Loss weighting for imbalanced classes

jdhurwitz · June 7, 2018, 4:13am

My aim is to predict a star rating from 1-5 based on a yelp review. I’m training a network on a yelp dataset that is severely skewed with 4 star ratings. I’d like to penalize training such that samples with a 4-label do not play as much of a role.
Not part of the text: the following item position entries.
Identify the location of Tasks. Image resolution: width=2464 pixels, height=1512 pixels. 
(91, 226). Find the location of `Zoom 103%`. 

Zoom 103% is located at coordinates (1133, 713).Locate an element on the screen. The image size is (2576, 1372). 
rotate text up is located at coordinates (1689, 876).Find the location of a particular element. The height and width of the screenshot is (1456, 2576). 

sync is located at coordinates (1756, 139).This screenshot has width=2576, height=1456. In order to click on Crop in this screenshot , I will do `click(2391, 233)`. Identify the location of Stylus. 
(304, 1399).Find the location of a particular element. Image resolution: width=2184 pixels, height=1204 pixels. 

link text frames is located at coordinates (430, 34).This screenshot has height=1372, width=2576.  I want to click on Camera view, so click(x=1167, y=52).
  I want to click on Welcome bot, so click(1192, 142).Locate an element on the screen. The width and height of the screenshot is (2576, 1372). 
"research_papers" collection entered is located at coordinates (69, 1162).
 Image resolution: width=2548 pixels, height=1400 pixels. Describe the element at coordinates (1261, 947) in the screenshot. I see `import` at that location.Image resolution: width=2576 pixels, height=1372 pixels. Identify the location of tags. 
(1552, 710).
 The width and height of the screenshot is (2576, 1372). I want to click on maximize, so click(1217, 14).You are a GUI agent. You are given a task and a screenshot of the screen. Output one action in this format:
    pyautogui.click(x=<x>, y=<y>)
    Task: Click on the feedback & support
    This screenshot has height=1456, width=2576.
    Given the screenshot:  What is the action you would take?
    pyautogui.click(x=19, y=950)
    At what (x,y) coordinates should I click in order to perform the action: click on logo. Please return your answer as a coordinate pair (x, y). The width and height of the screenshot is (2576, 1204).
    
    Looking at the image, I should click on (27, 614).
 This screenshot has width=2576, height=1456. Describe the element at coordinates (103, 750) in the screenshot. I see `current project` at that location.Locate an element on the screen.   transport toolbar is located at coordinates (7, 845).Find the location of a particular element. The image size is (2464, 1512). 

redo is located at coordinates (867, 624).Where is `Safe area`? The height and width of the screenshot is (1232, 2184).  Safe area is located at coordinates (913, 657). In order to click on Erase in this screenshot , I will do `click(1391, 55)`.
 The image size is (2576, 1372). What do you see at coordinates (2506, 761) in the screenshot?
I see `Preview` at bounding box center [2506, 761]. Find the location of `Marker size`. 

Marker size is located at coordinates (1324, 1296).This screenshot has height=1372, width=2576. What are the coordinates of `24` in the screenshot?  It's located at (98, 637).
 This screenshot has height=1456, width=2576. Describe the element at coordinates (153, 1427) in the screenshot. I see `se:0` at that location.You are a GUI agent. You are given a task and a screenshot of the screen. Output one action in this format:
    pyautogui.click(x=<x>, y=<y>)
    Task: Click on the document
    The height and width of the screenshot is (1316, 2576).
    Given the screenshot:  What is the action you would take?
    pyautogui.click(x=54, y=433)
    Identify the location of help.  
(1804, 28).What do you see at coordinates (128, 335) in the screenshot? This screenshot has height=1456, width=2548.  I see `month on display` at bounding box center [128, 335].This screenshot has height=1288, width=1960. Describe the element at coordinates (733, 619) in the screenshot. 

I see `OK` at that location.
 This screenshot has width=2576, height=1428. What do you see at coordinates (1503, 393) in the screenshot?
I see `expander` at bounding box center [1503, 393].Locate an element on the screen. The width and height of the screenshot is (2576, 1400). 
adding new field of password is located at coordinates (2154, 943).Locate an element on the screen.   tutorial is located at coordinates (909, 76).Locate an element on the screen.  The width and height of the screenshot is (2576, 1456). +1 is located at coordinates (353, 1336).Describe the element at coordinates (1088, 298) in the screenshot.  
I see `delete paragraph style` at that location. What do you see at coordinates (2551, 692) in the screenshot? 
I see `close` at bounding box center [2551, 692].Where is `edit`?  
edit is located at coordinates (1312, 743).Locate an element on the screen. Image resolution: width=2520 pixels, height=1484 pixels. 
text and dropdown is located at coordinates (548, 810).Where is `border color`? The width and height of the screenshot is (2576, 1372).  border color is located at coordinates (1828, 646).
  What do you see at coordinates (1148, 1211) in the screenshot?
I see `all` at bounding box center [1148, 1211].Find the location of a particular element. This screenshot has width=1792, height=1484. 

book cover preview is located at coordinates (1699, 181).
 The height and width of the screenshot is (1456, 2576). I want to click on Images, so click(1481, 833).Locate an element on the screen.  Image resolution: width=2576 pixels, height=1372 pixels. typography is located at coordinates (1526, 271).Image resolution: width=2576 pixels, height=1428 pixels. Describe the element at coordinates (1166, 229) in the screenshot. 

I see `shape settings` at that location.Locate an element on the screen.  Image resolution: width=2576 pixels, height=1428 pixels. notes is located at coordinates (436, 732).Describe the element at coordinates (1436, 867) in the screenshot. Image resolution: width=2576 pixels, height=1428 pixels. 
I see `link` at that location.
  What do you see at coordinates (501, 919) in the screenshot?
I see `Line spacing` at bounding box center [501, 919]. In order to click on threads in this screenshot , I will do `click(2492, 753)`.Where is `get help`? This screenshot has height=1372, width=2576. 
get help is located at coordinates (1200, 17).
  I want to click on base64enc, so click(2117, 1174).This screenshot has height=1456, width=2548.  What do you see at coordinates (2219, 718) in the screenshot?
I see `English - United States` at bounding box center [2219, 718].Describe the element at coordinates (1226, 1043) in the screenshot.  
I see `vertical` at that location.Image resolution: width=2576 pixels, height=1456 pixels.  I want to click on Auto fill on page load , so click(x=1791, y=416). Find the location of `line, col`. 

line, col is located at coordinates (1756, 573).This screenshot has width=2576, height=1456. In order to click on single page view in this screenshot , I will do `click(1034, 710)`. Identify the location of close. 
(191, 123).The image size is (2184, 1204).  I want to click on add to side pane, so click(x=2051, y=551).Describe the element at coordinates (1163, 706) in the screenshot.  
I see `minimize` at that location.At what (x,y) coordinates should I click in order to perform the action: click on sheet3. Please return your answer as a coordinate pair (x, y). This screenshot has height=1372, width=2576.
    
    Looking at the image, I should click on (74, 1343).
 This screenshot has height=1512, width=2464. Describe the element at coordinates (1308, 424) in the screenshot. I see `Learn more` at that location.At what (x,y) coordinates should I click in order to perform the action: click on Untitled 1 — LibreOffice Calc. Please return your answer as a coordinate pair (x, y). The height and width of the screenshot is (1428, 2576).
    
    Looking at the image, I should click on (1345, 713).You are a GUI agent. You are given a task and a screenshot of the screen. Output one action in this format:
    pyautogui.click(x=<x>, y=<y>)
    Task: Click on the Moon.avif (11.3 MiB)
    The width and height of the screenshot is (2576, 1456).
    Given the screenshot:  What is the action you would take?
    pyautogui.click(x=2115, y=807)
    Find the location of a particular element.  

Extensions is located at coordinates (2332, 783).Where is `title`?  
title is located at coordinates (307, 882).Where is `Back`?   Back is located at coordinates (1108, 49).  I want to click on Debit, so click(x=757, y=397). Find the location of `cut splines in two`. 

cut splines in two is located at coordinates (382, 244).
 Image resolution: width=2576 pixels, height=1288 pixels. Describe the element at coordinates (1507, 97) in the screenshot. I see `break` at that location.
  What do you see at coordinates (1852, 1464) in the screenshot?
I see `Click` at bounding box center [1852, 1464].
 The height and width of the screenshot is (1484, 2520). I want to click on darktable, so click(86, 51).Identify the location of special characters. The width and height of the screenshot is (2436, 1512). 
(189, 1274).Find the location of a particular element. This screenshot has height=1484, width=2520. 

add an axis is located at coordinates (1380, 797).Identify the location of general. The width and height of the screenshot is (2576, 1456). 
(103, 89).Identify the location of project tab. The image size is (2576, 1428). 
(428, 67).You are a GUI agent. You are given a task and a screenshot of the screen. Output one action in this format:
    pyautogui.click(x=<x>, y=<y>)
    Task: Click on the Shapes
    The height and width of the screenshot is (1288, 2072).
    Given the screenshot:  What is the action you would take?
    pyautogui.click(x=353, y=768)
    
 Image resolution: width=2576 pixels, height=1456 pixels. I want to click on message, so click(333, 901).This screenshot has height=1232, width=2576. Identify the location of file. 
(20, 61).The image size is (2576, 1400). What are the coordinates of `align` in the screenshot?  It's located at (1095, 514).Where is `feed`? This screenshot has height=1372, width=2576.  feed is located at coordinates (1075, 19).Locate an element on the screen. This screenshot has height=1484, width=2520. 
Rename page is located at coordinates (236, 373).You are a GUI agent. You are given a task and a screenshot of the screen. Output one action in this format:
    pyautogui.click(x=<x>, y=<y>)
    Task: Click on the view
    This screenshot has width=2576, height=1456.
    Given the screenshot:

I’m using nn.CrossEntropyLoss(), and I understand that when I call my loss function with the score and train labels I can pass in a weighting vector. My questions are:

Should my weight vector values be calculated from the total distribution or the distribution of the current batch that I’m looking at the specific iteration where I call the loss function?
How should the weighting vector look? If I have 100 examples and the distribution looks like this 1: 10, 2: 10, 3: 10, 4: 50, 5: 20, would I want:
[1/10 1/10 1/10 1/50 1/20] or [10 10 10 50 20], and why?

reachtarunhere · June 7, 2018, 4:36am

Should my weight vector values be calculated from the total distribution or the distribution of the current batch that I’m looking at the specific iteration where I call the loss function?

You should calculate the weight distribution from your training set.

How should the weighting vector look? If I have 100 examples and the distribution looks like this 1: 10, 2: 10, 3: 10, 4: 50, 5: 20, would I want: [1/10 1/10 1/10 1/50 1/20] or [10 10 10 50 20], and why?

You should be weighing in the inverse ratio - by that, I mean classes with more examples should have a lesser weight (because you want to make sure loss goes down for rarer examples). For classes A, B with 90 and 10 samples respectively. The weights I would use is 0.1 for A and 0.9 for B.

jdhurwitz · June 27, 2018, 2:37am

Right now I am penalizing the imbalanced classes by assigning the following weight vector in CrossEntropyLoss:

[1/(# instances in class 0), 1/(#instances in class 1) , … , 1/(# instances in class n)]

Do you see drawbacks to this approach other than slower learning? The other approach is to do the following:

p_i = (#instances in class i)/(# total samples in set)
p_i’ = 1- p_i

Then the vector would be:
[p_0’, p_1’, …, p_n’ ]